Time course of changes in TrkB, NR1, NR2A/B and PSD95 in rat control (C) and kainate-injected (S) PSDs obtained 1, 2, 6 and 24 hours after injection. Upper panel: Representative immunoblots in C- and S-PSDs. Lower panel: Mean fold change ± S.E.M. (scale bars) from controls of the same immunoreactivities in S-PSDs. (n=4; *= p<0.05, **= p<0.01).
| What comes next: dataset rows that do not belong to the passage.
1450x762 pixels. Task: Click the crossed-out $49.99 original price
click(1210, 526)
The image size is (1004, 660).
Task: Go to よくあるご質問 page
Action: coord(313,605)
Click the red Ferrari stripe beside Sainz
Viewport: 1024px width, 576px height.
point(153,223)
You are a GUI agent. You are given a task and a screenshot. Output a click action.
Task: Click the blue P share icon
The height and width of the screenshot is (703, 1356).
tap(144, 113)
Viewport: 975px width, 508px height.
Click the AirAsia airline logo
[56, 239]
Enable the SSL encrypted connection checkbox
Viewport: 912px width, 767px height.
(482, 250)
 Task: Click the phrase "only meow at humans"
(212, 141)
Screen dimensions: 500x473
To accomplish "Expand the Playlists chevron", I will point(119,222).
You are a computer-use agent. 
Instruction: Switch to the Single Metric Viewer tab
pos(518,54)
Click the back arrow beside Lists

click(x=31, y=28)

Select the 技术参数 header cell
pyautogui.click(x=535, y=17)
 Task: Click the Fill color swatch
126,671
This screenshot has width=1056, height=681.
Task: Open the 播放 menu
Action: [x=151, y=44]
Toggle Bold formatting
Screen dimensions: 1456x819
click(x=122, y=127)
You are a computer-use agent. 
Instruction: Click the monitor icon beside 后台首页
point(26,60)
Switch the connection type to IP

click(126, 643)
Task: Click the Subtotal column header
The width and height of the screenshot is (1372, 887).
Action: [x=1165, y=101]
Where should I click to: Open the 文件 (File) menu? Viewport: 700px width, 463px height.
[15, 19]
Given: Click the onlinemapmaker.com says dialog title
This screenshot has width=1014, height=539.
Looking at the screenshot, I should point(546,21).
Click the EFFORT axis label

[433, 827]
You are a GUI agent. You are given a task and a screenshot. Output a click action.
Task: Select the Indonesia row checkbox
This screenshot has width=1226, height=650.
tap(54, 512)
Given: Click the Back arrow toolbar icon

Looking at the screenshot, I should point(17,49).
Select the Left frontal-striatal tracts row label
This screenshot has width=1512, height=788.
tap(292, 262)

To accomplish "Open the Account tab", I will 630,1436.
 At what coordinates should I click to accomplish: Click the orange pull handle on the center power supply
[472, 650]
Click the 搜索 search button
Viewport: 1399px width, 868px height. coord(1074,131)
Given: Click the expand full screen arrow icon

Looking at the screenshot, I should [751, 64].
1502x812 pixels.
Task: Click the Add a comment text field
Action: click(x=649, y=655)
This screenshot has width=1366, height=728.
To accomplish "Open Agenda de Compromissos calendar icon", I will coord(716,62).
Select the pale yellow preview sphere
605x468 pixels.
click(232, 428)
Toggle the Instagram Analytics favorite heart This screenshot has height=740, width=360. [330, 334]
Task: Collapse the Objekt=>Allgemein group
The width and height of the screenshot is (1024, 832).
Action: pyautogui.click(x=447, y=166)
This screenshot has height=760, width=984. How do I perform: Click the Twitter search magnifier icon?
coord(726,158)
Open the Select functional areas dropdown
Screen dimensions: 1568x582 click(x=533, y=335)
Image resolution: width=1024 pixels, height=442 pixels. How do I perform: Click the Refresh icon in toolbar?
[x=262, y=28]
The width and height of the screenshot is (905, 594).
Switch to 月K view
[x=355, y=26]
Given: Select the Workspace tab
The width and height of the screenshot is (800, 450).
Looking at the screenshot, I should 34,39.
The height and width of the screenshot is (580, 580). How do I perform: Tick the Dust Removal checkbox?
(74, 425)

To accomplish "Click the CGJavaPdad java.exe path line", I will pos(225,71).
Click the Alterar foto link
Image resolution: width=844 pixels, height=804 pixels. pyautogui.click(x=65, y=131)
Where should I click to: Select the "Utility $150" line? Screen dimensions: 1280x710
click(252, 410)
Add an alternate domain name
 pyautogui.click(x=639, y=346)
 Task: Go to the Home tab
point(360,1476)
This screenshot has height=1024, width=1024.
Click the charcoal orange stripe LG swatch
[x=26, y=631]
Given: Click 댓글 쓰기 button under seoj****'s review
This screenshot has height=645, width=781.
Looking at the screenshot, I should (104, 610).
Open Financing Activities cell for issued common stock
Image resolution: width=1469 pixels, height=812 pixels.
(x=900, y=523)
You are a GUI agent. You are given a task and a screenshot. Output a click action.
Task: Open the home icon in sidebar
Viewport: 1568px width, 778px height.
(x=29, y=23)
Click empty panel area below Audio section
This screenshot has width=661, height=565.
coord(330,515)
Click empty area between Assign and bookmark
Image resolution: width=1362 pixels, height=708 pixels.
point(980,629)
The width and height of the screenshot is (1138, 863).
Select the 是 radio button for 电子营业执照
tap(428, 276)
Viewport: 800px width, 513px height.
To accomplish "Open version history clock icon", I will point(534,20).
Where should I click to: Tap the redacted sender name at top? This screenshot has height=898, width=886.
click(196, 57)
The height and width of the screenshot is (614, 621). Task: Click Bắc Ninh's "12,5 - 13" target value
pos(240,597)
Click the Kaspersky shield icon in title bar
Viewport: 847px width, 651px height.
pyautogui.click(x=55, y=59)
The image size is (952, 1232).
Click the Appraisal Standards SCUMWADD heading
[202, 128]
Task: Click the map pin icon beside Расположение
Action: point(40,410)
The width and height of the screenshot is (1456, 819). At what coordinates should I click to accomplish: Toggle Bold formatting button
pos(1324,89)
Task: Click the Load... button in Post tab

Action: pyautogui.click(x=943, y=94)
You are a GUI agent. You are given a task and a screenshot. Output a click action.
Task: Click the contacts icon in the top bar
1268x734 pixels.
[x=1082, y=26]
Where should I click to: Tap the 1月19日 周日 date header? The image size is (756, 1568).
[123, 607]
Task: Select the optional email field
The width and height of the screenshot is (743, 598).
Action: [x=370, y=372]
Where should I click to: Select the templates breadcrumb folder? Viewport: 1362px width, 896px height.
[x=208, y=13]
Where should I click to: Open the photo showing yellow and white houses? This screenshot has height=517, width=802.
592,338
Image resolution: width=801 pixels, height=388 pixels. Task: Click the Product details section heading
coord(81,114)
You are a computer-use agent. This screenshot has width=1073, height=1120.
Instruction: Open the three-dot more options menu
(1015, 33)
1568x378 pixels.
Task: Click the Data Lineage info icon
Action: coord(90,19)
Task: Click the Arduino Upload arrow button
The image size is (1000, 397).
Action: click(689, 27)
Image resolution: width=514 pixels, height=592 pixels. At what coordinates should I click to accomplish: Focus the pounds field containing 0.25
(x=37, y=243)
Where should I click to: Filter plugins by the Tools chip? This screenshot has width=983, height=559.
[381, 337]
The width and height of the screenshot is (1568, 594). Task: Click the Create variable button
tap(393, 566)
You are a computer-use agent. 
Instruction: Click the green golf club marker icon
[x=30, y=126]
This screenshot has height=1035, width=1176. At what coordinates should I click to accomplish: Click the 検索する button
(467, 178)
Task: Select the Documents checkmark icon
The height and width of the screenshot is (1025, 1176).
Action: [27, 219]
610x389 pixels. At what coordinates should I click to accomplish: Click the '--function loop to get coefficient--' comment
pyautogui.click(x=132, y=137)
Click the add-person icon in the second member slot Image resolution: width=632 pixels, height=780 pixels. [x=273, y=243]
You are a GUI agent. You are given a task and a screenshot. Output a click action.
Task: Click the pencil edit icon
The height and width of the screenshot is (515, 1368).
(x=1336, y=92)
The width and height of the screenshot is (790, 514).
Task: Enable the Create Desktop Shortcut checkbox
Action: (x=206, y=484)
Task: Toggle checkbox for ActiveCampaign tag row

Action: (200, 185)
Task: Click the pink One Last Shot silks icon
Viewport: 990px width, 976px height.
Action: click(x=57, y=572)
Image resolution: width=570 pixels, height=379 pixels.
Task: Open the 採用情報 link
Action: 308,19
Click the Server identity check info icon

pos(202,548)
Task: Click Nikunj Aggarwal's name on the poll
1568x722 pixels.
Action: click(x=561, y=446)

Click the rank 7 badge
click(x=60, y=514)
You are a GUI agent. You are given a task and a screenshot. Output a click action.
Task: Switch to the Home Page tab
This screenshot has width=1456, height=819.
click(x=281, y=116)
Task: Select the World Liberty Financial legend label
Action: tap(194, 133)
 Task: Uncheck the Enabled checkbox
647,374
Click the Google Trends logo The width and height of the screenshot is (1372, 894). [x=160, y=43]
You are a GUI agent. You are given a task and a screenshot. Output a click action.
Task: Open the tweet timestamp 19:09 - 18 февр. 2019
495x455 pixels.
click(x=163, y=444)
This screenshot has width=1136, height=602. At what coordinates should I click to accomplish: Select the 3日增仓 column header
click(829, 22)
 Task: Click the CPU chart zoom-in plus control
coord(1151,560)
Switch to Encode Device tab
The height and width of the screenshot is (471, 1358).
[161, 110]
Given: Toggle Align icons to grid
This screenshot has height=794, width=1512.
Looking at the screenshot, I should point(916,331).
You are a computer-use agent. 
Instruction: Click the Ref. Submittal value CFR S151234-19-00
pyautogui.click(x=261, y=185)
These results show that significant and selective changes in postsynaptic signaling structures occur in response to seizure activity. These changes occurred in the human neocortex and were independent of the age of the patient, as well as in the adult rat telencephalon (neocortex plus hippocampus) after kainate-induced status epilepticus. The fact that in the rat model the increase of TrkB is quite rapid favors the hypothesis that BDNF triggers long-lasting synaptic modifications (13). To date, the function of specific anchoring of TrkB receptors to postsynaptic structures is unknown. It remains to be established whether these changes favor epileptogenesis or neuroprotection, allowing the design of therapeutic approaches to strengthen or inhibit such changes. We suggest that the observed changes in PSD composition could represent neuronal adaptive mechanisms in response to a severe brain insult, as decreases in the NMDAR complex may help to prevent the excitotoxicity related to glutamatergic overstimulation, whereas TrkB upregulation may favor neuronal survival. This idea is supported by the fact that, in patients with chronic epilepsy and in the rat model, only 24 h after seizures, the same patterns of protein changes were observed.

Acknowledgment: We thank neurosurgeons Drs. P. Aros, F. Ayach, and A. Zuleta for their help in specimen collection. This work was supported by grants from the Volkswagen Foundation, Fonds der Chemischen Industrie, Fondecyt 1020257, and Universidad de los Andes.